Full Disclaimer: Doors in Revit already have a cost parameter associated with them. I’m just using it as an example, but the same logic could be applied to any parameter that is not already in Revit. Perhaps some of the doors have digital security locks on them, with different specifications. That would be an opportunity to embed data in schedules using Project Parameters.

3. Embedding Material Information in your Model

The first two tips primarily focused on data that is not physically modeled but is associated with different elements, like the cost per door example. If you are an intermediate Revit user you are probably familiar with Material Takeoffs. To take full advantage of Material Takeoffs, you need to invest time into accurately defining the materials in your physical model. This means making your walls, roofs and floors reflect their true material composition and modeling them with actual thicknesses for all materials. It’s pretty straightforward and is something you should think about at the beginning of a project.

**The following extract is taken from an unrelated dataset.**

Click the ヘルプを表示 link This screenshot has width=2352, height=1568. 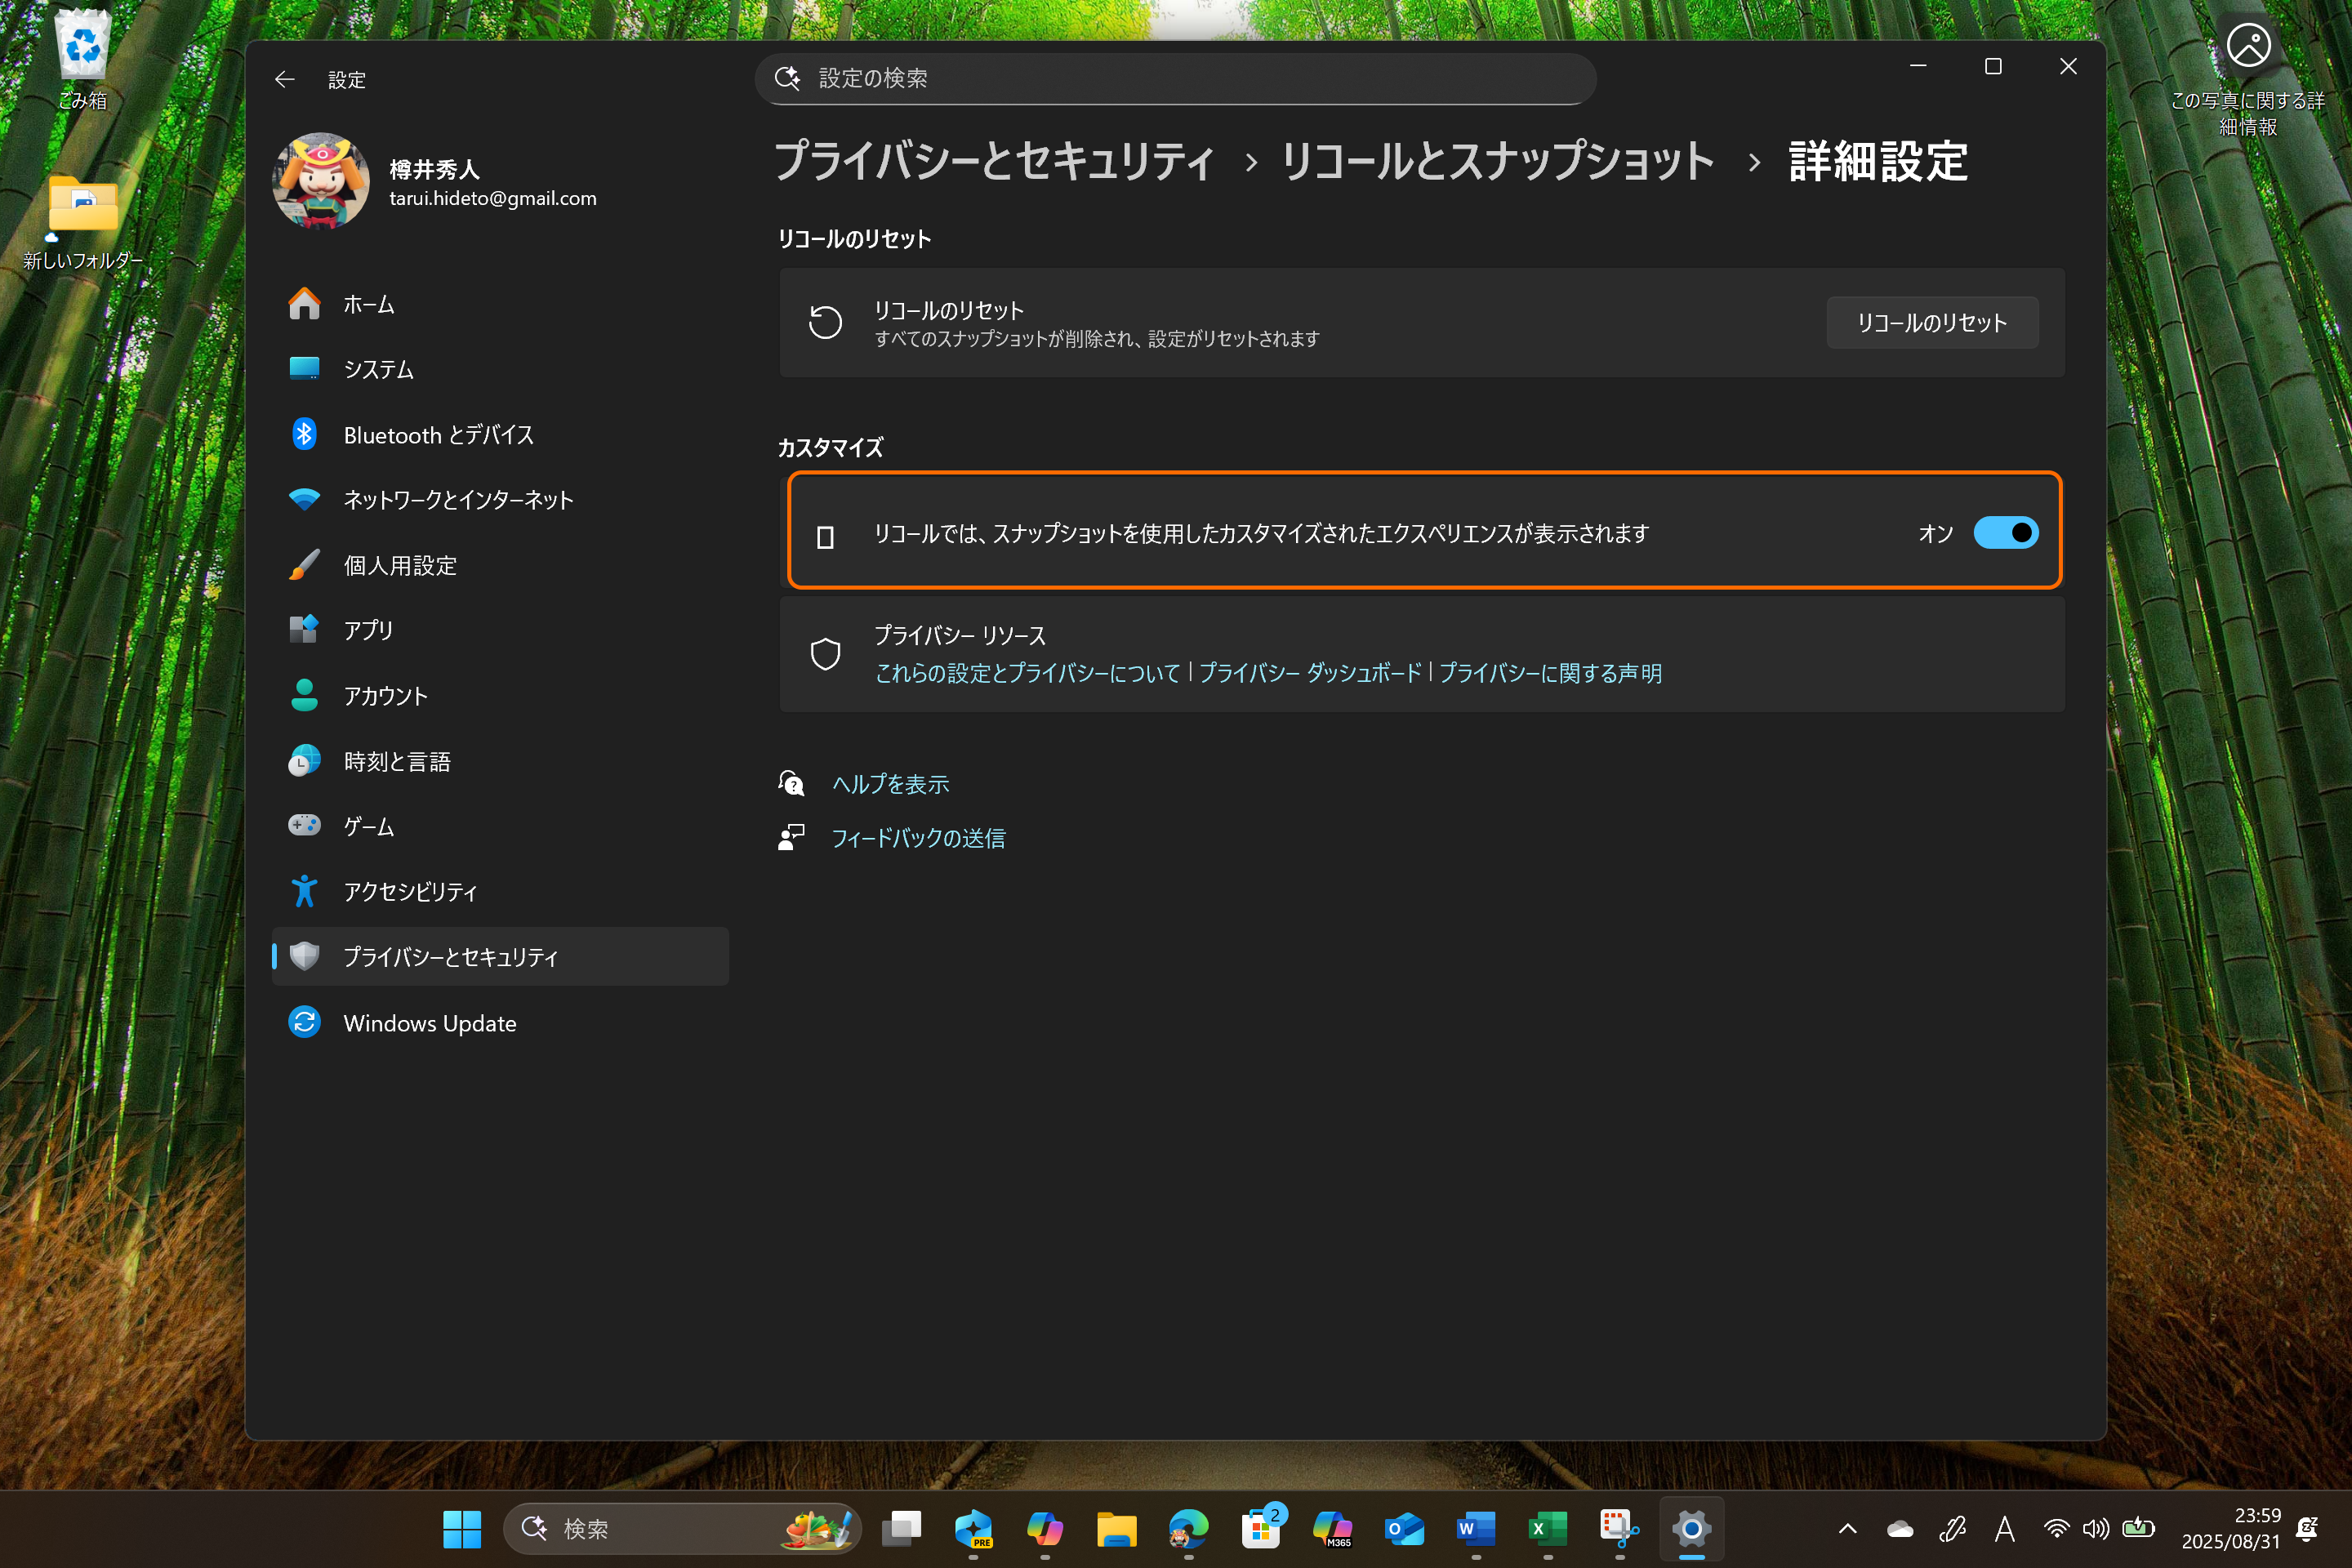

Probably more than anything else, the thickness of your walls are going to have a significant effect on the model. If you have interior walls modeled at 3” but then realize the stud is actually 2 1/2” plus 5/8” gypsum on both sides suddenly you are looking at all your walls expanding, which will effect dimensions and area calculations. Things change over the course of a project and there is no way to plan for everything, but at least thinking about this and properly setting your wall thickness from the beginning is a good safeguard against novice Revit users modeling the wrong sized walls. It will definitely save you time one way or another in the long run.

Once you have the walls modeled, go in and start looking around at things like doors and windows. These are not as crucial to do right away, as they are likely already modeled to your desired thickness, but being consistent about the material data in these elements will help with getting the most out of your model. A great example would be if you are using different kinds of glass on your project. Most window Family Types come out of the box with “Glass” as their designated Glass Pane Material. If the windows on the south of your building are Low-E Glazing while the ones on the north are a more typical but specific glazing, you will want to go into the Material Browser and create these specific materials, then create different types of your window families and update the materials accordingly. In this way, when you start to parse out all the data in your model, the materials will accurately reflect what is physically modeled in the project.

Bonus Tip: If you have your roof drainage modeled, make sure to click “Variable” next to whatever material – likely insulation – is going to have a varied dimension in the model. This will ensure that any volume calculations are accurate.

That’s a basic overview of scheduling in Revit. Depending on the project size and type, there are a lot of different directions you can go with scheduling. Hopefully this gives you some ideas about how to customize the information for your own project. Do you have a specific scenario you’d like me to discuss more in-depth? Let me know and I will try to put together a post on it.